Seguridad y vigilancia 24 horas: Un modelo único en Europa

La seguridad es el otro gran pilar de esta nueva etapa. El Teide se ha convertido, bajo la gestión plena, en una de las pocas montañas de Europa con vigilancia las 24 horas del día. Este despliegue no solo busca prevenir actos vandálicos, sino reducir la carga de los servicios de emergencia. La regulación del acceso al pico y a los senderos de alta montaña ya ha empezado a dar frutos. Pérez destaca que han bajado considerablemente los rescates de bomberos y helicópteros originados por imprudencias o falta de equipamiento.


"La gente que sube al Teide [de aquí] ya sabe dónde va. Pero claro, hay gente que llega a Las Américas y dice: 'vamos a subir al Teide'", relata la consejera para ilustrar la falta de preparación de algunos turistas que suben en sandalias o ropa inadecuada a un entorno de alta montaña.


Además de la vigilancia física, el Cabildo ha innovado con la creación de una Unidad de Vigilancia Digital.

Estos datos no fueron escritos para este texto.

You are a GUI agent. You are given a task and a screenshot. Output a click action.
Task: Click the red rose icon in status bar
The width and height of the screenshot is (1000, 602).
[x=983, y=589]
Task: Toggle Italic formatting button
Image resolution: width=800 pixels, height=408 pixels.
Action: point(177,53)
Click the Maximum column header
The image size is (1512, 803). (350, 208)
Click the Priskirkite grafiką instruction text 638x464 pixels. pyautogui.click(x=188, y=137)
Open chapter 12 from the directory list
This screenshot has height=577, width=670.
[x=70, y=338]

Esta unidad monitoriza redes sociales para frenar las tendencias de influencers y retos virales que incitan a entrar en zonas restringidas o realizar actividades prohibidas. "No solo que lo hagan, sino que además generan un efecto llamada", explica Pérez, subrayando que estas conductas serán perseguidas y penalizadas con rigor.

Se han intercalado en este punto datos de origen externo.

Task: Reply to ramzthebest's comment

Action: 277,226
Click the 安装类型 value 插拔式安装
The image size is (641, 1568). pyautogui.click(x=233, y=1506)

La gestión plena también permite al Cabildo de Tenerife abordar con mayor libertad la conservación de la flora y fauna autóctona. El nuevo Plan Rector de Uso y Gestión (PRUG) establece un horizonte ambicioso: un plazo de cinco años para la erradicación del muflón dentro del parque. No obstante, Blanca Pérez va más allá y señala que este esfuerzo debe extenderse a toda la isla, ya que el parque no es un espacio aislado. "El parque y la corona forestal son un continuo... o lo haces en toda la corona y el Teide o no es eficiente el control", afirma.

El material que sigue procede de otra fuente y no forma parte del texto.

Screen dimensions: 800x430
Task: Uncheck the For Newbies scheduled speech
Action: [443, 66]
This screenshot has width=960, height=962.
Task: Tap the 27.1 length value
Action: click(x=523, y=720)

La restauración de la flora también vive un momento dulce gracias a la meteorología de 2026. Tras años de sequía preocupante que acercaban al Teide a "tiempos de desierto", las recientes lluvias y nevadas han provocado una explosión vegetal. Actualmente, el vivero del Teide produce unas 30.000 plantas de especies clave como la retama, el cedro y el tajinaste. Pérez relata con emoción cómo la recuperación de la retama es evidente tras retirar vallados preventivos que protegían a los benjamines de los herbívoros.


Otro aspecto crucial en la conservación es la prevención de incendios. El Cabildo ha tomado la determinación de prohibir fumar en el Parque Nacional durante todo el periodo de peligro de incendios, una medida nacida de la detección de conatos causados por colillas en zonas como La Ruleta o el Parador. "Los descuidos están siendo demasiadas veces demasiado a menudo", lamenta la consejera, justificando la necesidad de multas disuasorias.

 

Un compromiso con el futuro de Tenerife

La asunción de competencias plenas por parte del Cabildo de Tenerife no es el final de un camino, sino el comienzo de una responsabilidad mayor. Blanca Pérez resume esta visión con una mezcla de nostalgia y determinación: el objetivo es que el Teide vuelva a ser aquel lugar donde se puede "disfrutar del parque de una manera sana y tranquila", similar a las excursiones familiares de antaño, pero adaptado a la realidad de una isla que recibe millones de visitantes.


Con la implementación de la ecotasa para turistas, cuyos ingresos se reinvertirán íntegramente en la conservación y vigilancia del espacio, Tenerife se asegura de que el mantenimiento de su emblema no recaiga solo sobre los hombros de los ciudadanos que pagan sus impuestos en la isla. "Los turistas no protestan por pagar... cuando vas a otro país tú pagas por acceder a un monumento natural y no te quejas", reflexiona Pérez.